Longford Hall is a 16th-century country house at Longford in the Dales district of Derbyshire, England. It is a Grade II* listed building.

The hall was built in the 16th century for the de Longford family. On the demise of the last of the de Longfords in about 1620 the manor passed to Sarah Reddish, who married Clement Coke, youngest son of Sir Edward Coke, Lord Chief Justice of England and Wales. Their son Edward was created a baronet in 1641 (see Coke baronets) and was High Sheriff of Derbyshire in 1646.

In 1727, with the extinction of the line descended from Clement Coke, the estate passed to the senior line, the Cokes of Holkham Hall in Norfolk, and was inherited by Robert Coke, son of Sir Edward Coke and Cary Newton. When Robert Coke died in 1750, his nephew Wenman Roberts, son of his older sister Anne (who had married Philip Roberts), inherited Longford Hall. Under the will of Sir Edward Coke, third and last Baronet, Roberts assumed the surname and arms of Coke in order to inherit Longford Hall. In 1775, Wenman Coke also inherited Holkham Hall.

The house was much altered in about 1762 by architect Joseph Pickford to a H-plan, two substantial three-storeyed, fifteen-bayed balustraded wings linked by a single-storey central block.

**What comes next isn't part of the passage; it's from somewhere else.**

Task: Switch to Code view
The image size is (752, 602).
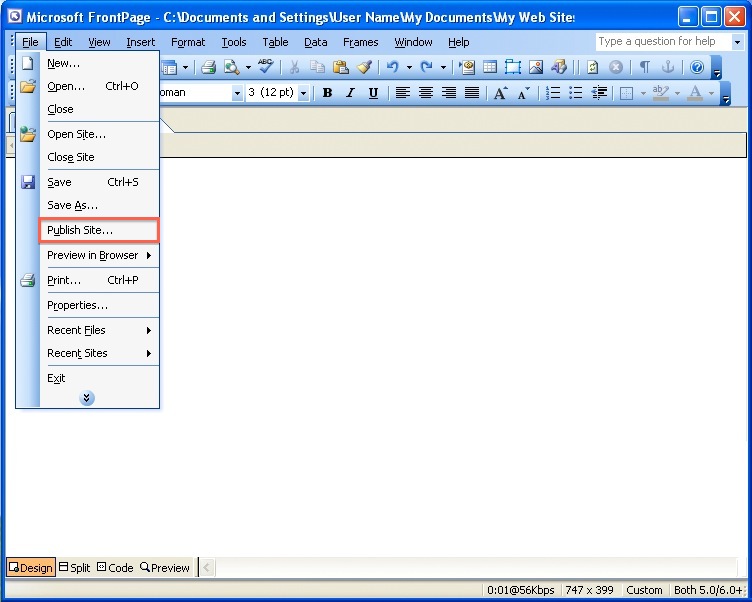Action: click(115, 567)
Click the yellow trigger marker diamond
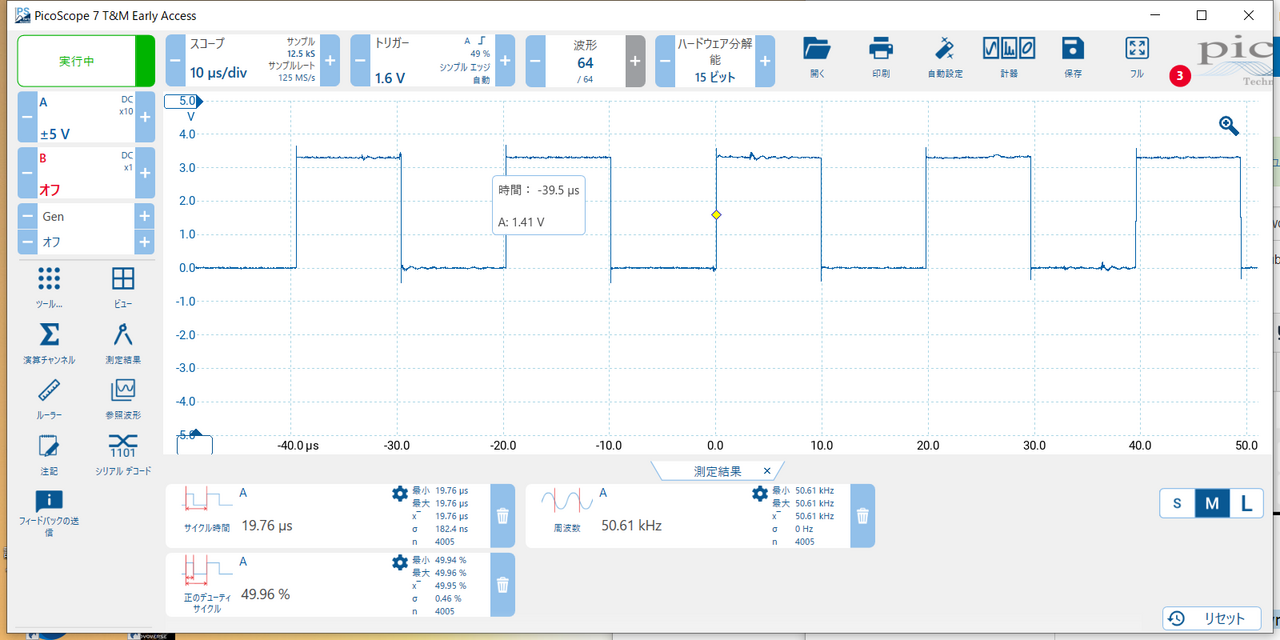Screen dimensions: 1280x640 (716, 215)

In 1776, at the death of Wenman Coke, his eldest son Thomas William Coke (created Earl of Leicester in 1837) inherited Holkham Hall, and Longford Hall passed to his younger son, Edward Coke. At the death of Edward Coke in 1837, Longford Hall passed to Thomas William Coke, who visited it the same year and found it in a shocking state of disrepair. Coke wrote orders to the bailiff to do all that was necessary to make it habitable. The bailiff, mistakenly believing that the stonework was unsafe, pulled down the tower and the old banqueting hall which contained the carved gallery and stained glass windows bearing the arms of the Longford family from the time of the Conquest. During the last five years of his life, Coke visited Longford annually and returned the estate to its former splendour. In June 1842, Coke, sensing that he was in his last days, decided to pay his boyhood home one last visit. Shortly after his arrival, after dedicating two new bridges he had built over a mill stream that ran through the village, he took seriously ill and died on 30 June 1842 at the age of 88.

A fire destroyed the central cross block and much of the upper storeys. They were restored in 1960, but the upper storey is now only a facade.